# Provided text
+ + +
SCRIPTNAME="condorJob1"
JOBID="$(echo $_CONDOR_SCRATCH_DIR | sed 's/\// /g'| sed 's/\_/ /g' | awk '{print $NF}')"
DATE="$(date | sed 's/:/ /g' | awk '{print $2$3"_"$4_$5_$6}')"
JOBNAME="${SCRIPTNAME}_${JOBID}_${DATE}"
###
# Here is the placeholder - to have some output 
##
echo "Greetings $UNAME! (from CONDOR on node $HOSTNAME at $DATE)"
echo "Job environment:"
env | sort
#Pretend of doing something for 3 mins
sleep 180
#
#Create some files
echo "Here can be a job output  data"   >> ${JOBNAME}.root 
echo "Here can be a job logging info"   >> ${JOBNAME}.info
#
  • submit condor job
    • condor_submit condorJob1.cmd
  • check job status
    • condor_q -all -nobatch

-Schedd: hpcm.nicadd.niu.edu : <192.168.100.2:9248?...
ID OWNER SUBMITTED RUN_TIME ST PRI SIZE CMD
1.0 user 9/8 23:57 0+00:00:19 R 0 0.0 condorJob1.sh

1 jobs; 0 completed, 0 removed, 0 idle, 1 running, 0 held, 0 suspended

  • when a job ends (wait 3 min, check e-mail from the CONDOR system), inspect the job output files
    • ls -l condorJob1*
  • Read CONDOR manual for more info about Submitting a Job

!! All-in-one vanilla job

Job status inspection

If Condor can not find a node that does satisfy the command file requirements, it keeps it in a waiting state, marked as I (IDLE) in the output of the
"condor_q -all" command. Users can wait until requested resources become available or change requirements to pick up available nodes/cores.
+ + +
# Check your understanding
a. In the Condor job text, which command checks the status of a submitted job?
b. Duplicate everything in the Condor job text from "1 jobs; 0 completed, 0" down to "up available nodes/cores.".
The material has no connection to the Condor job text.

# Supplied information
+ + +
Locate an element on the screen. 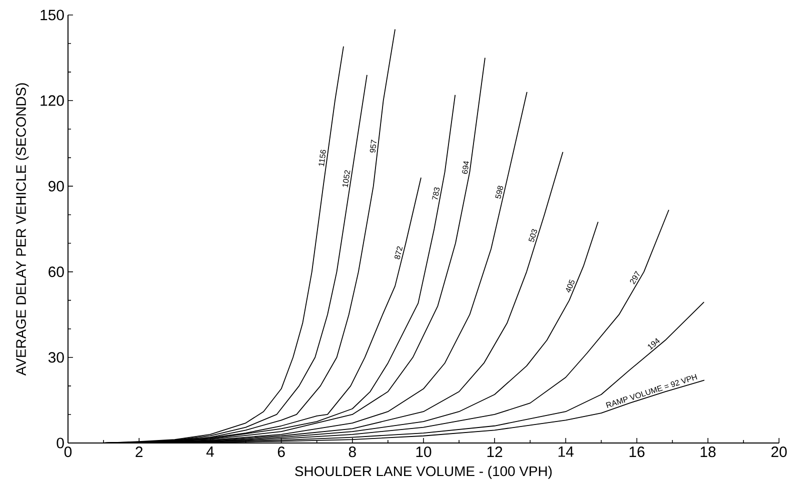 This screenshot has width=792, height=501. x-tick-label: 10 is located at coordinates (424, 452).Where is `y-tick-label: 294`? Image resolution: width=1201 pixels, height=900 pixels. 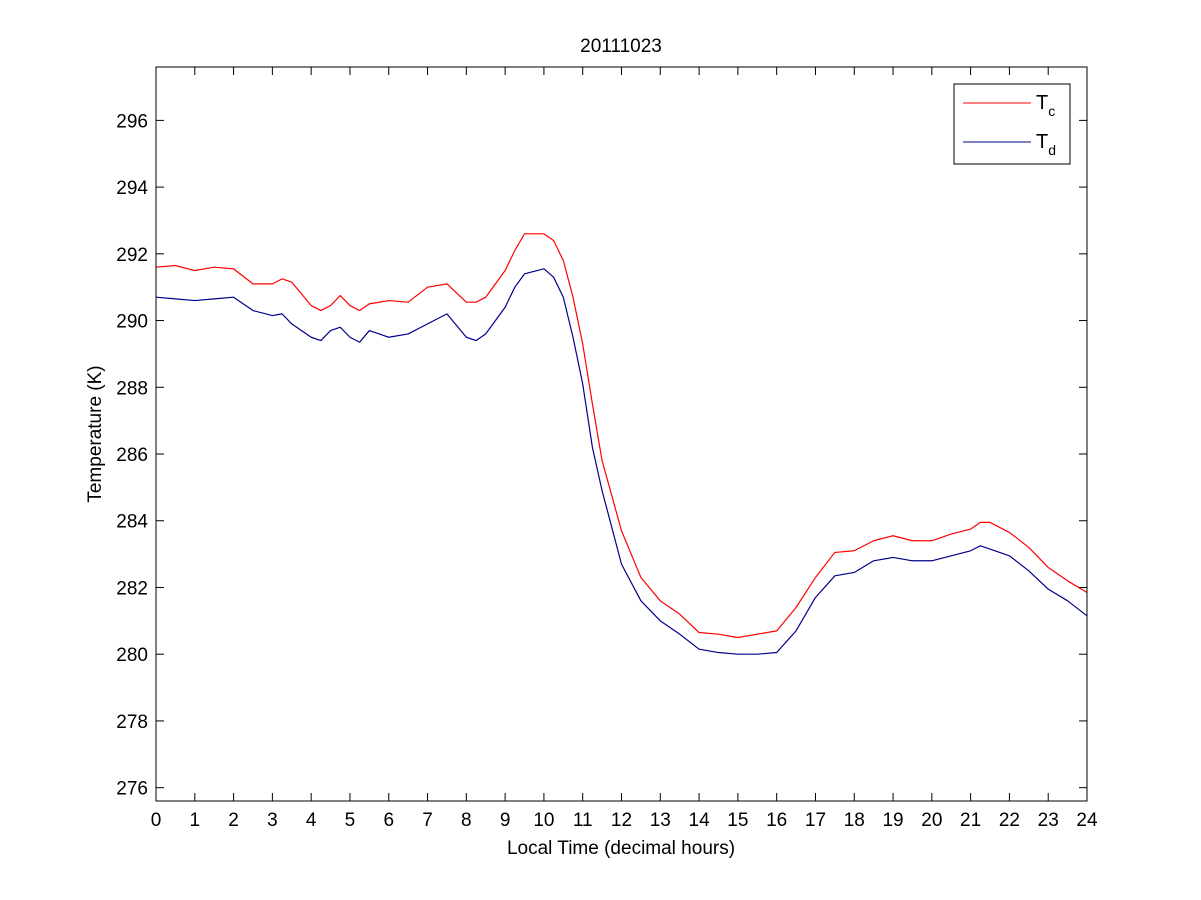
+ + +
# Responses
a. condor_q -all -nobatch

b.
1 jobs; 0 completed, 0 removed, 0 idle, 1 running, 0 held, 0 suspended

  • when a job ends (wait 3 min, check e-mail from the CONDOR system), inspect the job output files
    • ls -l condorJob1*
  • Read CONDOR manual for more info about Submitting a Job

!! All-in-one vanilla job

Job status inspection

If Condor can not find a node that does satisfy the command file requirements, it keeps it in a waiting state, marked as I (IDLE) in the output of the
"condor_q -all" command. Users can wait until requested resources become available or change requirements to pick up available nodes/cores.